Prima il dovere, poi il piacere. Secondo una ricerca dell’università di tecnologia del Queensland, l’appeal dei navigatori è molto più attratto da "business, affari e commercio" piuttosto che da "sesso, pornografia ed erotismo”. Ironia della sorte, il merito non va ai manager globalizzati ma a "mamme, papà e nonni" che hanno preso il pieno possesso della rete.
Anche internet, secondo la ricerca, ha ampiamente superato la sua fase di "giovinezza". Gli utenti sono aumentati e gli interessi sono mutati piuttosto radicalmente. Se quindici anni fa gli argomenti legati al sesso toccavano punte del 17%, oggi, a stento si raggiunge il 4, ad essere precisi, un casto 3,8%. Niente in confronto al 30%, picco a cui sono balzati i siti legati al mondo degli affari.
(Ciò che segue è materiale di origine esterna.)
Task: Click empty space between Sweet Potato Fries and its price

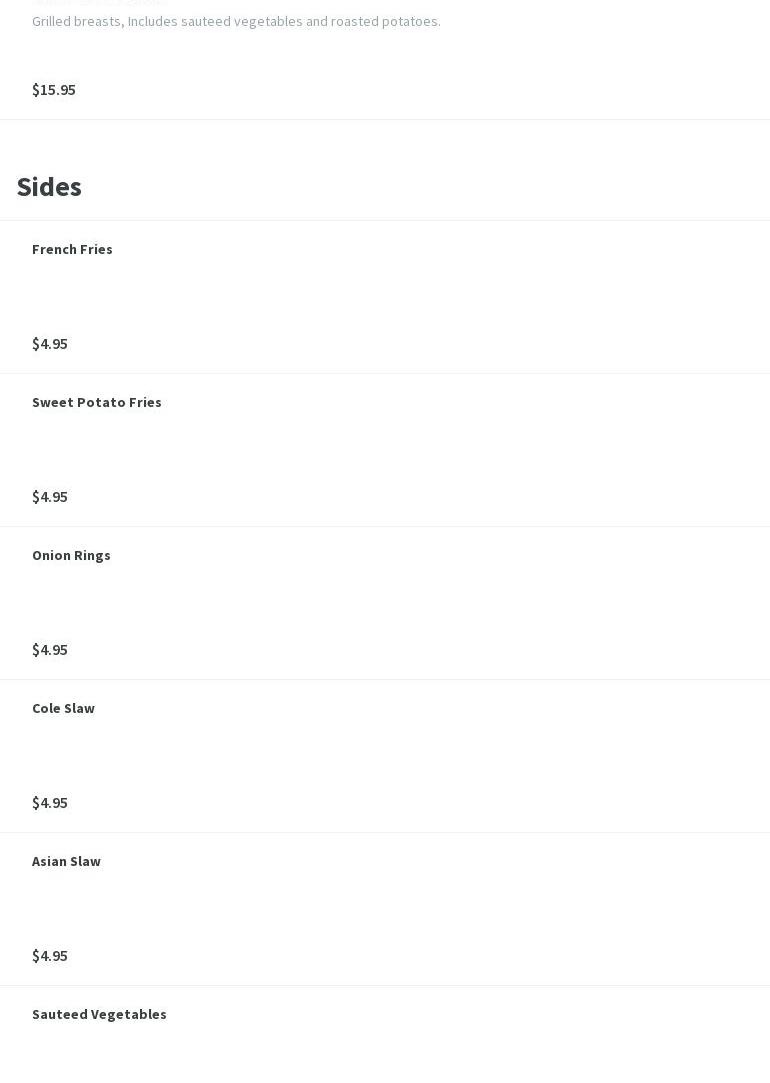Action: pyautogui.click(x=300, y=449)
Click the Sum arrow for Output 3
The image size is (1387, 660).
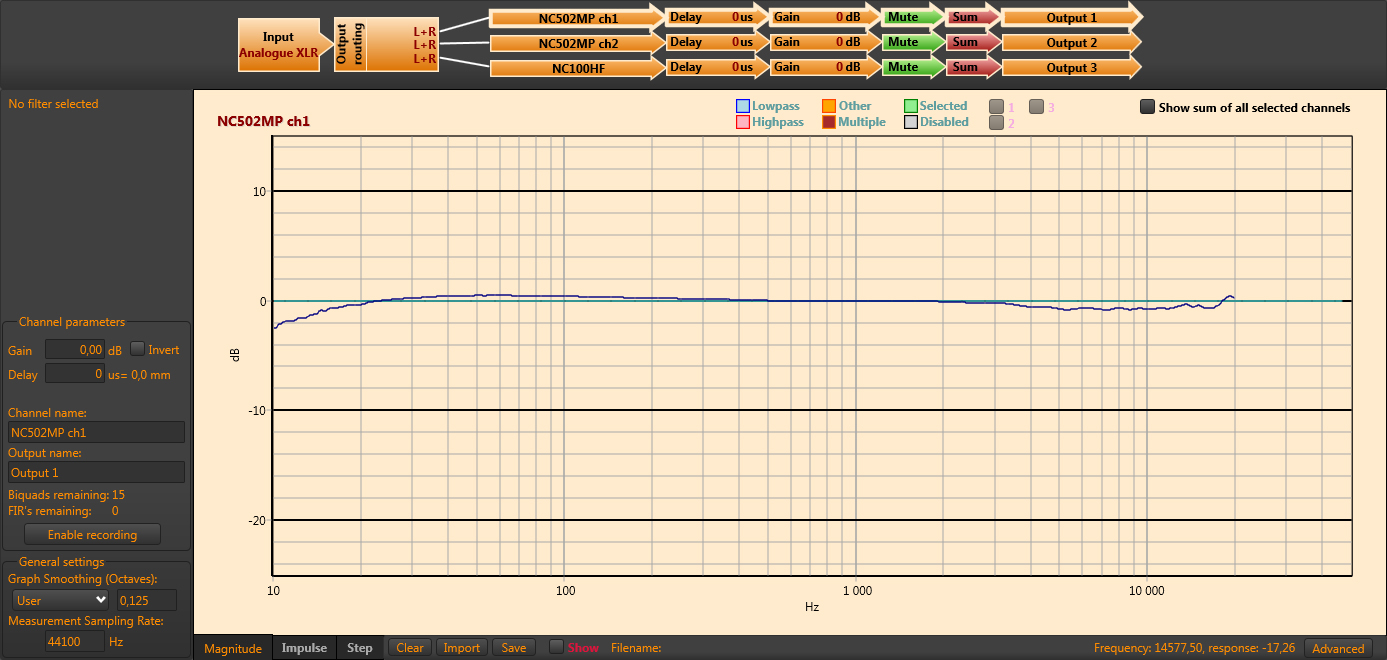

Lo studio ha analizzato circa 30 milioni di "sessioni" effettuate su diversi motori di ricerca, concentrandosi sulle ricerche dei cittadini sparpagliati tra Stati Uniti, Europa e Australia. Dopo affari e commercio in ordine si sono classificati: persone, viaggi, luoghi, computer e internet, salute, istruzione e intrattenimento.
Si è moltiplicato il numero delle donne che cercano in rete. Negli anni '90 erano per lo più maschi e giovani, ma ora la demografia del web è cambiata: a navigare in internet vi sono mamme, papà e nonni, uomini d’affari e professionisti di ogni ramo, un campione rappresentativo della popolazione generale.